-------- Study text
Join the Weather Data to the rest

In [43]:
print weather.shape
print merged2.shape
merged3 = pd.merge(weather, merged2, left_on = weather.date.dt.date, right_on = 'date')
merged3.shape

(365, 11)
(3178229, 47)


(3178229, 58)

In [44]:
merged3.drop(['index','date_x'], inplace = True, axis = 1)
merged3.rename(columns={"date_y": 'date'}, inplace=True)

Lastly I want to make sure that each station is represented by it's usage. Creating 450+ dummy variables for each of the stations would be too much, so instead I'm going to just create 2 new columns. One that represents the mean daily usage of the given station, the other just an indicator of whether or not that station is one of the top 6 most used stations.

One thing to consider is how to calculate those 2 columns. Here I'm using the same data to calculate the mean usage and largest stations - but in practice I'd want to use the data from the same month the year prior.

In [51]:
usg = merged3.groupby(['date', 'start station id']).size().reset_index()
usg.columns = ['date','station','usg']
station_usg = usg.groupby('station').usg.mean()
station_usg.head()

station
72      74.073171
79      61.090164
82      26.577236
83      29.577236
116    136.545455
Name: usg, dtype: float64

In [52]:
top6 = station_usg.sort_values(ascending=False)[:6].index.tolist()
top6 = {s: top6.index(s) for s in top6}
top6

{293: 3, 435: 4, 497: 5, 519: 2, 521: 1, 3230: 0}

In [53]:
merged3['station_mean_usg'] = merged3['start station id'].map(station_usg)
merged3['busy_stn'] = 0
merged3.loc[merged3['start station id'].isin(top6), 'busy_stn'] = 1

In [54]:
merged3[['dew_point','max_temp','mean_temp','min_temp']] = merged3[['dew_point','max_temp','mean_temp','min_temp']].astype('int64')

In the next notebook, I will build a model to predict how many riders will use each station on a given day. This will be a good tool to estimate bike demand at each station based on the factors we have gathered thus far.

In [55]:
with open('data.pkl', 'wb') as f:
    pickle.dump(merged3, f, 2)
----------------
• **List of tasks**:
- A) Summarize the notebook excerpt in two sentences.
- B) State whether each statement agrees with the notebook excerpt, answering yes or no and quoting the deciding words: (i) the mean usage and largest stations are calculated from the same month of the prior year; (ii) a dummy variable is created for each station; (iii) the next notebook will build a model predicting how many riders use each station on a given day.
- C) Using the notebook excerpt, explain why stations are represented by two new columns instead of dummy variables.
The material that comes after this point is separate from the notebook excerpt.
-------- Recorded information
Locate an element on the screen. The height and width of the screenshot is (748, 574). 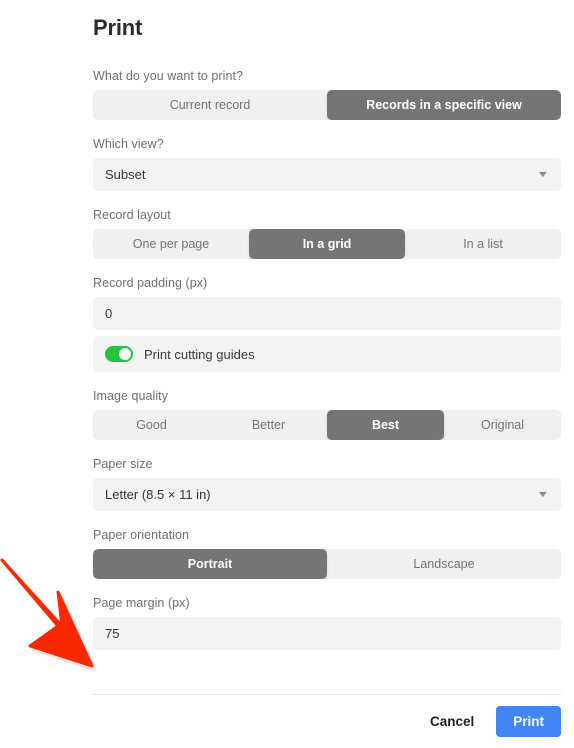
----------------
• **Per-task outputs**:
- A) The notebook excerpt merges the weather data with the rest of the data on date, then drops and renames the resulting date columns. To represent each station by its usage, it adds a column for the station's mean daily usage and an indicator for the top 6 most used stations, and then saves the data for a model that will predict daily riders at each station.

- B)
(i) No: "Here I'm using the same data to calculate the mean usage and largest stations"
(ii) No: "Creating 450+ dummy variables for each of the stations would be too much"
(iii) Yes: "I will build a model to predict how many riders will use each station on a given day"

- C) Creating 450+ dummy variables, one for each station, would be too much. Two columns are created instead: one holds the station's mean daily usage, and the other indicates whether it is among the top 6 most used stations.